Transportation

The Rise of Bicycling in Smaller and Midsize U.S. Cities

In part, it's because the roads are less stressful for riders. 
Flickr user naotoj

Many major U.S. cities have experienced large increases in cycling over the past two decades. From 1990 to 2012, the share of commuters cycling to work more than tripled in New York, Chicago, Washington, San Francisco, Portland, Denver, and Minneapolis, and more than doubled in many more cities. Throughout the country, cities have invested in the expansion and improvement of their bike networks.
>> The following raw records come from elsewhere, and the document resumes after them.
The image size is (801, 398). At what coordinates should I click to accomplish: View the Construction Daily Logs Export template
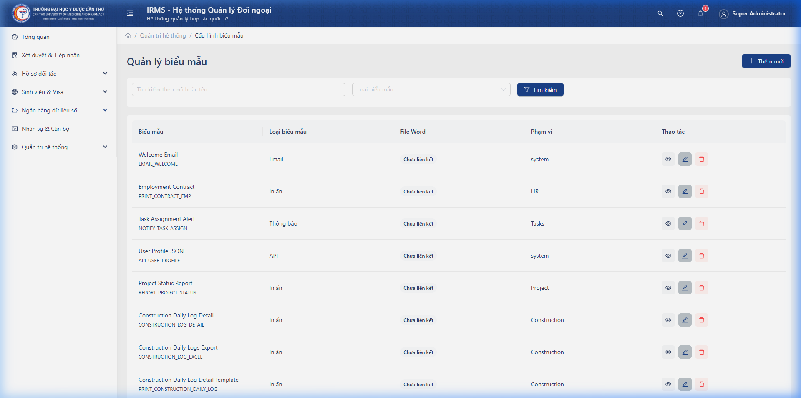tap(668, 352)
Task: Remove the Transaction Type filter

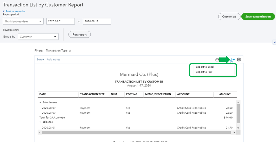Action: [x=70, y=51]
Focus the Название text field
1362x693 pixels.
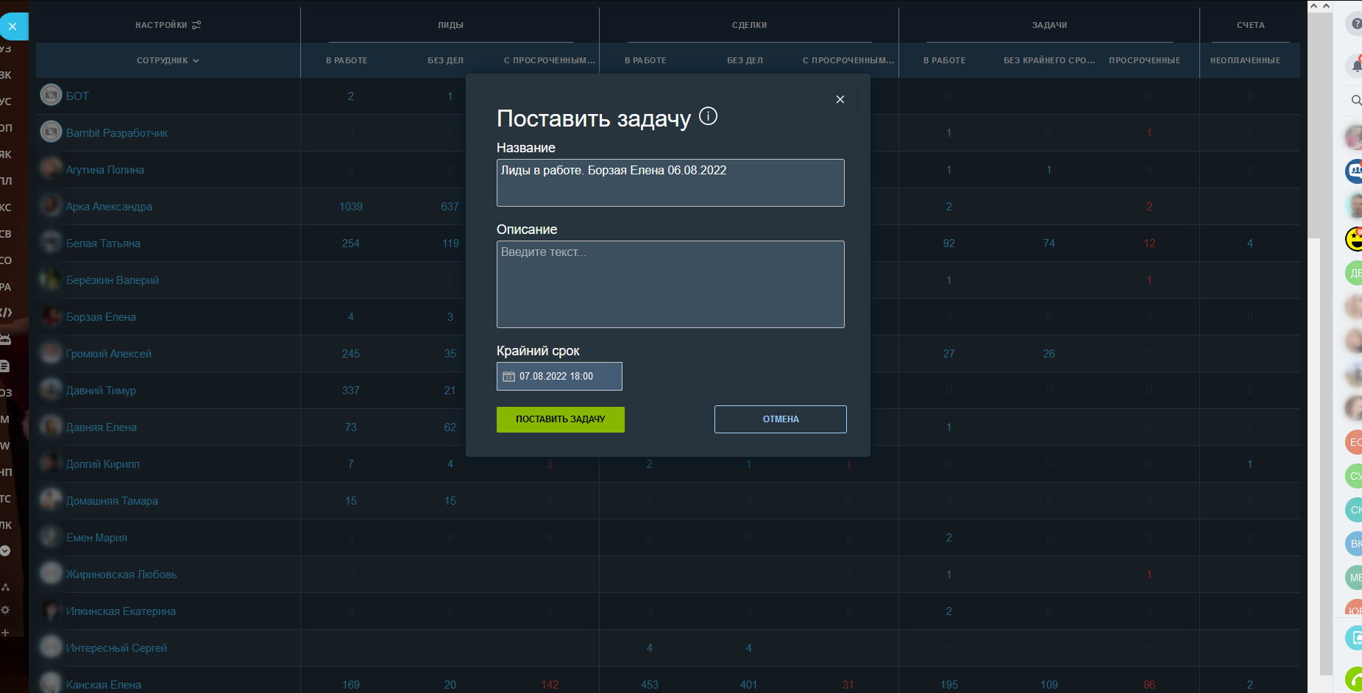[x=670, y=182]
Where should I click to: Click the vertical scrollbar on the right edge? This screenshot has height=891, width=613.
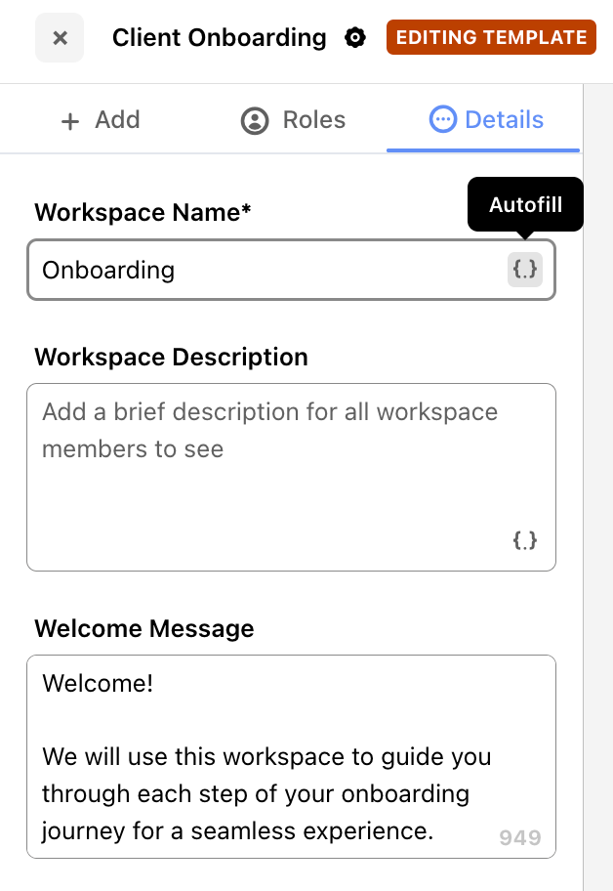(597, 488)
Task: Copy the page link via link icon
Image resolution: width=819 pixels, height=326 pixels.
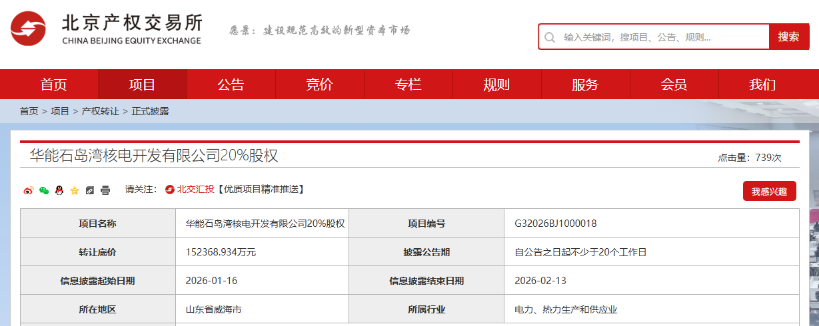Action: point(90,190)
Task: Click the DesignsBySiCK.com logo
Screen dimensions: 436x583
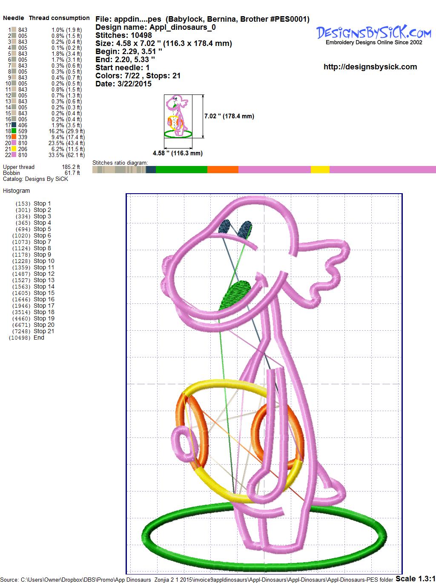Action: point(373,34)

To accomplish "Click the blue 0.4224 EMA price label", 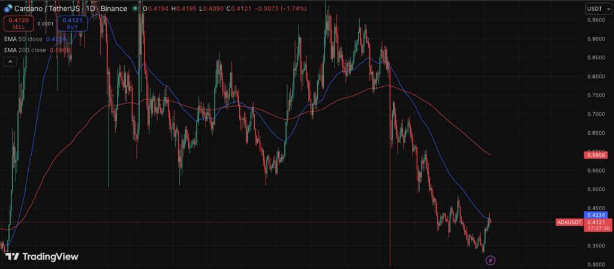I will 597,214.
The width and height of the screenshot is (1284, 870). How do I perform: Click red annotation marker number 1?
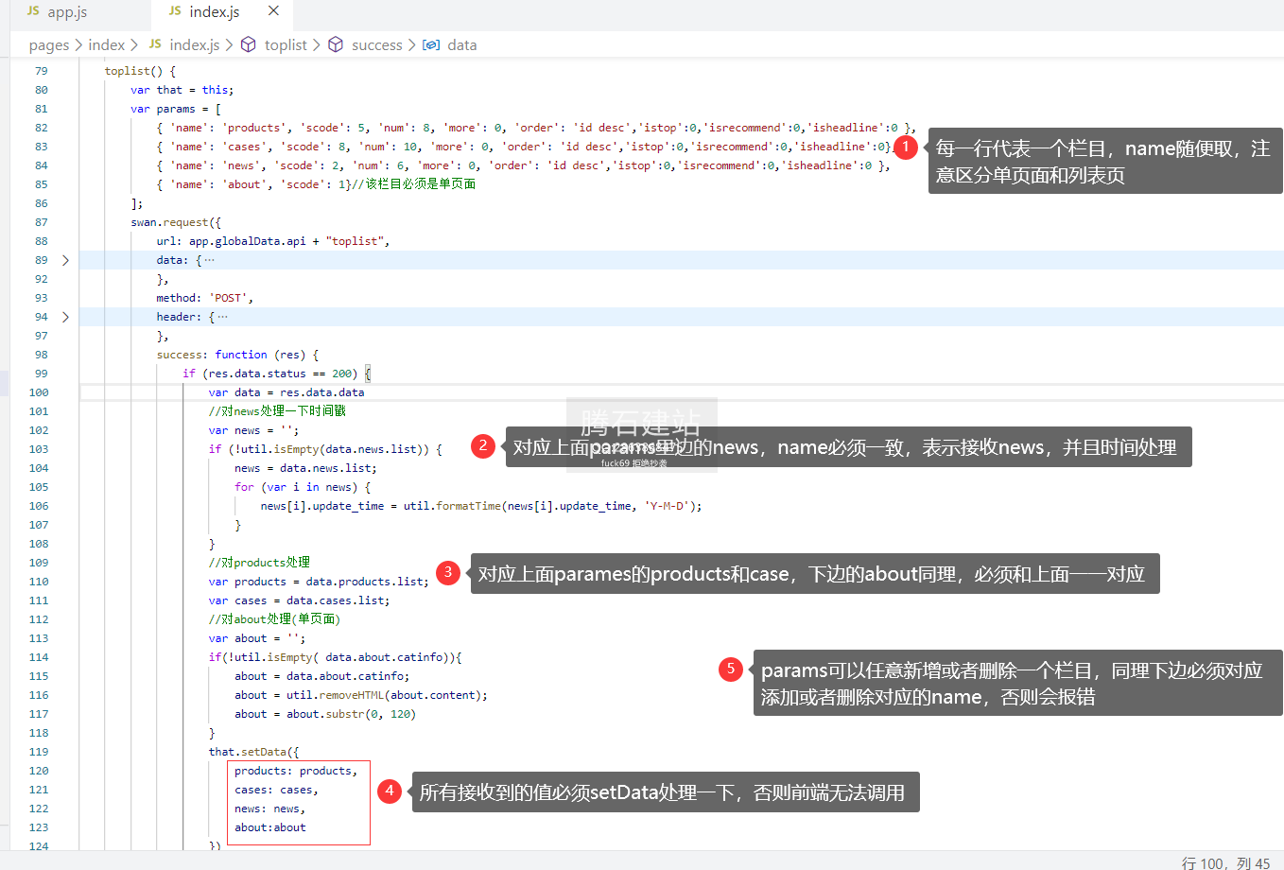pyautogui.click(x=905, y=147)
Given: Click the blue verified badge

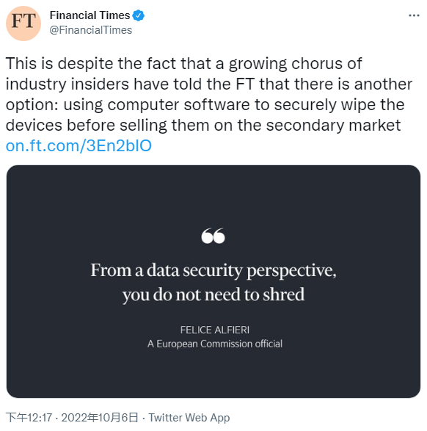Looking at the screenshot, I should click(139, 15).
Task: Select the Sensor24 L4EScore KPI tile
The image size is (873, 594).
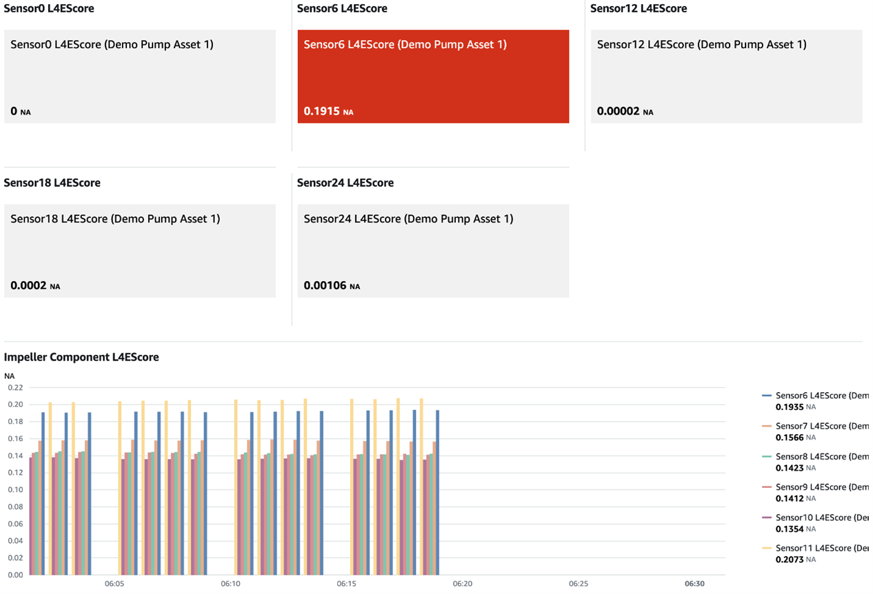Action: pyautogui.click(x=433, y=250)
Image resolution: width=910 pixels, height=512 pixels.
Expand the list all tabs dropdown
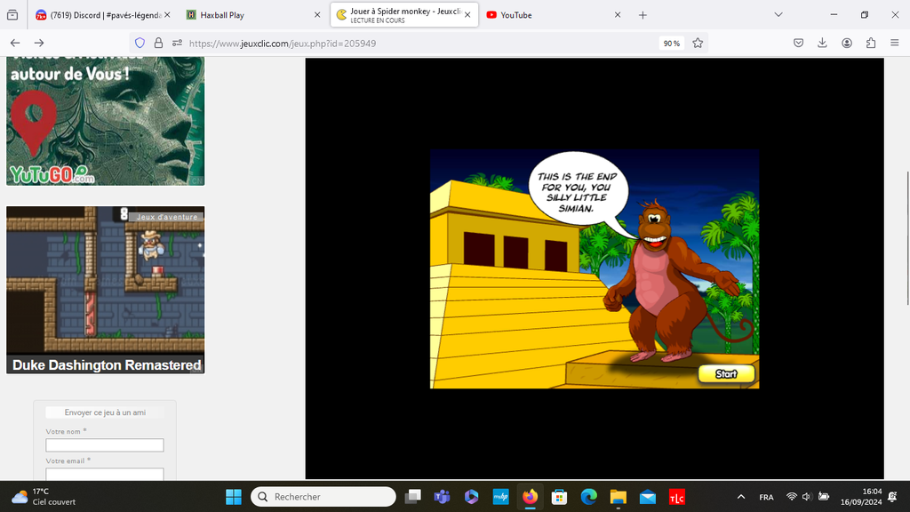point(778,15)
They've built bike paths and traditional on-street bike lanes, created innovative "cycle tracks" that protect riders from car traffic, installed bike racks on buses and parking at rail stations to facilitate bike-transit integration, launched pro-bike programs such as Ciclovías (open street events) or bike-to-work and school days, and launched bike-sharing systems to make short-term usage convenient and affordable throughout the city.

Although large cities have led the way with bike infrastructure innovations and grabbed the national headlines, bicycling is also on the rise in many small and midsized cities. With a bike share of commuters at 6 percent in 2012, Portland led all large American cities, but lagged behind smaller cities such as Davis, California (19 percent), Boulder, Colorado (12 percent), Corvallis, Oregon (11 percent), and Santa Cruz, California (9 percent). Smaller cities may offer some advantages for cycling because their shorter trip distances are more easily covered by bike, and because lower volumes of motor vehicle traffic make cycling less stressful.